+++ Supplied text
Expat Tip: The typical loan-to-value ratio for non-residents is 60 to 70 percent. Mortgage terms for expats are often capped at 20 to 25 years, rather than the 30 years available to residents.

 

 

Focus: Non-Spaniards participating in the Spanish mortgage market

 

As we wrote in our blog post Spanish mortgages for investors, non-Spaniards can obtain mortgages from Spanish banks. According to the Spanish Association of Property Registrars (Colegio de Registradores), sales to foreign buyers accounted for 14.9% of the total, at around 87,600 sales, in the four quarters trailing 3Q 2024. However, this represented only a small percentage of all Spanish mortgages. This highlights the growth potential of the Spanish mortgage market for foreign buyers.

 

Foreigners that are residents of Spain

 

Foreign residents tend to buy homes and take out mortgages for similar amounts as Spaniards.

 

Foreigners that are not residents of Spain

 

Spanish banks view lending to non-residents as riskier than lending to residents, thus:

 

  1. Non-residents have to pay larger down payments than residents.
  2. Mortgage rates for non-residents will be higher than those published for residents.
  3. The criteria for non-EU citizens may be different compared to those who reside in the EU.

 

Even though they have less favorable mortgage rates, non-resident foreigners tend to purchase significantly more expensive homes than residents, thus the average mortgage taken out by foreigners is higher.
++++++
+++ Records provided
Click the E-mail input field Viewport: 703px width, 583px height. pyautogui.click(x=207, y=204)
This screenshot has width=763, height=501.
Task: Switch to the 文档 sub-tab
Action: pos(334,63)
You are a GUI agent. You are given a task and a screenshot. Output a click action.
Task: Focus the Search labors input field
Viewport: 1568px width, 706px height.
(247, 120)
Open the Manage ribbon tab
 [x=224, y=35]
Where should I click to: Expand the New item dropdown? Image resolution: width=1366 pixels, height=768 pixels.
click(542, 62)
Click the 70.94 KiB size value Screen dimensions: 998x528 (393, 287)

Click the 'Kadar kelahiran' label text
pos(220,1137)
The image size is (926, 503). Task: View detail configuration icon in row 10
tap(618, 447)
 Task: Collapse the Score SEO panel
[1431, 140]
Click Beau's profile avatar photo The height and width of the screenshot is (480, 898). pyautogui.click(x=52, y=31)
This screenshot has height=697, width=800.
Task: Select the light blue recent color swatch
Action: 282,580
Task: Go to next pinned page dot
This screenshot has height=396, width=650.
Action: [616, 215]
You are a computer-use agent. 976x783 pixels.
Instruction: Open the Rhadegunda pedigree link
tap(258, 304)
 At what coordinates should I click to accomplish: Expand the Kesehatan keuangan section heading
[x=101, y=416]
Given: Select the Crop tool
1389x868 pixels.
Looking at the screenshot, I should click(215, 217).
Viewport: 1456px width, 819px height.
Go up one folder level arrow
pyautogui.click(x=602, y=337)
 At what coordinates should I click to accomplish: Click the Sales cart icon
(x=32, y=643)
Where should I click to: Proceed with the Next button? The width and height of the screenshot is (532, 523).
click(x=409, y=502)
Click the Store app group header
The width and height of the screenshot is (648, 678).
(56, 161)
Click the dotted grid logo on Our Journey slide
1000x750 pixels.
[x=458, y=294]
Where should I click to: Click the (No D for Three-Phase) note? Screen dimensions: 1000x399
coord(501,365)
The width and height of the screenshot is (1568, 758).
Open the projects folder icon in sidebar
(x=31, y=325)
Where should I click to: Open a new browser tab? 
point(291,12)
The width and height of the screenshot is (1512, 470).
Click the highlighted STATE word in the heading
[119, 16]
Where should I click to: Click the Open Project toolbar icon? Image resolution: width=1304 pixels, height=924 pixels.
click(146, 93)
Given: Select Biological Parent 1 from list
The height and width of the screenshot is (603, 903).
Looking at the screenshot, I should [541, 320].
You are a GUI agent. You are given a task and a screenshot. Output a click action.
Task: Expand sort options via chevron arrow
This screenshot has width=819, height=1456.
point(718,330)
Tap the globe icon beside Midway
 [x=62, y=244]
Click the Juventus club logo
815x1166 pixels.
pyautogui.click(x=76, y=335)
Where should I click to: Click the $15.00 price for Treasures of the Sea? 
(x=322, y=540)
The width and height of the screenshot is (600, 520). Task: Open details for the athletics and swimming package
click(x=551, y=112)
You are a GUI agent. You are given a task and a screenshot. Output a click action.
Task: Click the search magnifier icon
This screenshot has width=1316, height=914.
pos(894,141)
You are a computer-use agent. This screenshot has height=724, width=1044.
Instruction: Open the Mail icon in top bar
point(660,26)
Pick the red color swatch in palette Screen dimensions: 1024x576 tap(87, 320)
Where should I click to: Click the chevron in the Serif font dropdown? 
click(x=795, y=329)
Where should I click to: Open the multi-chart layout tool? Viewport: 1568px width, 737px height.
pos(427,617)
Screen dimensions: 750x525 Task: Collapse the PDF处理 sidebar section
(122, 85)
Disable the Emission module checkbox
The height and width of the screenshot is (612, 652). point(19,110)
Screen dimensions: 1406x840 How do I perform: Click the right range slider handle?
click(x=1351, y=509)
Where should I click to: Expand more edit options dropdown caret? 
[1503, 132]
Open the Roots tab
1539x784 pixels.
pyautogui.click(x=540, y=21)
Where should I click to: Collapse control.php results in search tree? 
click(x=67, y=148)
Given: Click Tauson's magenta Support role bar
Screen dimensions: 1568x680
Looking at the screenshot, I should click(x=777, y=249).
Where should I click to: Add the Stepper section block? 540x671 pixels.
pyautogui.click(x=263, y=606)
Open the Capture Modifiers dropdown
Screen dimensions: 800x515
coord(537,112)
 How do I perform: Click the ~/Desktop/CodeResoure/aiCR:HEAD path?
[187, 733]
++++++
* _What this exercise asks_:
1. Update the records from the line with "Disable the Emission module checkbox" up to and including the final line of the records, changing "checkbox" to "check box" and keeping everything else the same. Return only those lines.
2. Go on with the piece on Spanish mortgages for foreign buyers, starting after its last sentence.

* _The responses_:
1.
Disable the Emission module check box
The height and width of the screenshot is (612, 652). point(19,110)
Screen dimensions: 1406x840 How do I perform: Click the right range slider handle?
click(x=1351, y=509)
Where should I click to: Expand more edit options dropdown caret? 
[1503, 132]
Open the Roots tab
1539x784 pixels.
pyautogui.click(x=540, y=21)
Where should I click to: Collapse control.php results in search tree? 
click(x=67, y=148)
Given: Click Tauson's magenta Support role bar
Screen dimensions: 1568x680
Looking at the screenshot, I should click(x=777, y=249).
Where should I click to: Add the Stepper section block? 540x671 pixels.
pyautogui.click(x=263, y=606)
Open the Capture Modifiers dropdown
Screen dimensions: 800x515
coord(537,112)
 How do I perform: Click the ~/Desktop/CodeResoure/aiCR:HEAD path?
[187, 733]

2.
European mortgage rates

 

As to be expected, there are notable differences depending on nationality and autonomous region. Alicante is the province with the most foreign buyers, where they represent approximately half of all sales, with a significant presence of non-residents (68.6% of the total number of foreigners). Other tourist provinces, such as Malaga and the Balearic Islands, also have a large proportion of non-resident foreign buyers. On the other hand, resident foreigners predominate in Barcelona, Madrid and Valencia.

 

Key takeaways for investors

 

Spain has some of the lowest mortgage rates in Europe. Due to structural differences in mortgage markets in the EU vs. the US, they are significantly lower than US mortgage rates. Most metrics of mortgage market healthiness, such as household indebtedness and LTV ratios, indicate that the Spanish mortgage market is in good condition. Although foreigners are increasingly taking advantage of the relatively low rates and healthy Spanish mortgage market, they still only represent a small percentage of all Spanish mortgages. Thus there are ample opportunities for investors to obtain mortgages from Spanish banks.

 

Madrid Estate has a great deal of experience helping investors obtain Spanish mortgages. We have connections with a number of mortgage brokers and can help guide you through the process of obtaining a Spanish mortgage.  You can contact our founder Fabiana Greci directly at fabiana@madrid-estate.com or WhatsApp +34 680 306 337 to learn how we can help with you obtain a Spanish mortgage.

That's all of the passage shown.